Russia’s state-owned tanker company Sovcomflot has reported third-quarter and nine-month financial results [1] showing that it continues to lose fleet operating revenues and run at a loss. In the nine months to September 30, the company says its time-charter equivalent (TCE) revenues were $657.2 million, down 1.6% on the same period of last year. Fleet operating costs were up by 7% to $284 million, primarily because of a jump in charter hire payments. On the bottom line, Sovcomflot says it ran a 9-month loss of $8.6 million; a year ago it was in the black at $42.5 million.

The third-quarter trend was more positive. TCE came to $236.9 million, a gain over the second quarter of 8.4%. Vessel operating profit came to $26.8 million, a threefold increase over the second-quarter result. On the bottom line, there was a net profit in the latest period of $5.8 million, compared with a 2nd quarter loss of $16.4 million.

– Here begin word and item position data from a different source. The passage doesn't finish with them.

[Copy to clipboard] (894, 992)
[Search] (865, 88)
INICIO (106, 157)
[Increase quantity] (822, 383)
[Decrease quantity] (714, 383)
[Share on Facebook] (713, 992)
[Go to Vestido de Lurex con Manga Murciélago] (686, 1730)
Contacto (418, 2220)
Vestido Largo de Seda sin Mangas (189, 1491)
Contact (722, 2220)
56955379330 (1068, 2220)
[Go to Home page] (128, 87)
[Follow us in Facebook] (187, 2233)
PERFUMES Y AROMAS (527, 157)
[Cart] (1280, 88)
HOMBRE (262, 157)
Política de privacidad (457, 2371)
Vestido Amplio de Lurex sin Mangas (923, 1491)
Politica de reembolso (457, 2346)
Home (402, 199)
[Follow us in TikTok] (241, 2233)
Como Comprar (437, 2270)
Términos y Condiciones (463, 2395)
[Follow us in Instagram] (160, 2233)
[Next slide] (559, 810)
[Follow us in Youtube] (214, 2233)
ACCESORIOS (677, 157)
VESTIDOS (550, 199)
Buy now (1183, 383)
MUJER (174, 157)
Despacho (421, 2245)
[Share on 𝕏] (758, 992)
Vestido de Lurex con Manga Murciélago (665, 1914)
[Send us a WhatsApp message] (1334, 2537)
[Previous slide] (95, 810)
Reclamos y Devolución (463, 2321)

There was a slight decline in Sovcomflot’s crude oil business this year compared to last, from 42% to 40% of TCE. Offsetting that has been a 2 percentage point pickup in the fleet offshore business to 23.2%. Petroleum product tankers and gas transportation are stable at 25% and 5%, respectively.

Debt is now $27 million above its June 30 level at $1.994 billion, and according to chief financial officer, Nikolai Kolesnikov (image right), “the Group is on track to secure post-delivery debt financing for its remaining vessels under construction.”

The company cautions that in London where it has lost an 8-year litigation against former chief executives Dmitry Skarga and Tagir Izmailov, “it is possible that the Group will face further liabilities.” Former chartering partner Yury Nikitin is suing Sovcomflot for recovery of $184.1 million. Nikitin’s lawyer Mike Lax said today’s financial report reference, though ambiguously worded, “is the first time Sovcomflot has acknowledged its potential liability for freezing Mr Nikitin’s assets for so many years.” In its financial report for 2012 [2], Sovcomflot had dismissed the Nikitin claim as “without merit, the claimed amount is speculative, and the likelihood of this claim being successful is remote…Accordingly, no provision has been made.”

This week in London also, the company paid £4.45 million ($7.1 million), half the court-ordered costs for Skarga. One of chief executive Sergei Frank’s charges against his predecessor’s management of the company between 2000 and 2004 was that Skarga had been too conservative in locking in long-term charter rates for the tanker fleet. This week in a company release [3] Frank (image left) said: “Sovcomflot’s business model remains robust. Our conservative chartering policy, with 65 per cent of vessels engaged in long-term employment and industrial projects, continues to serve the company well.”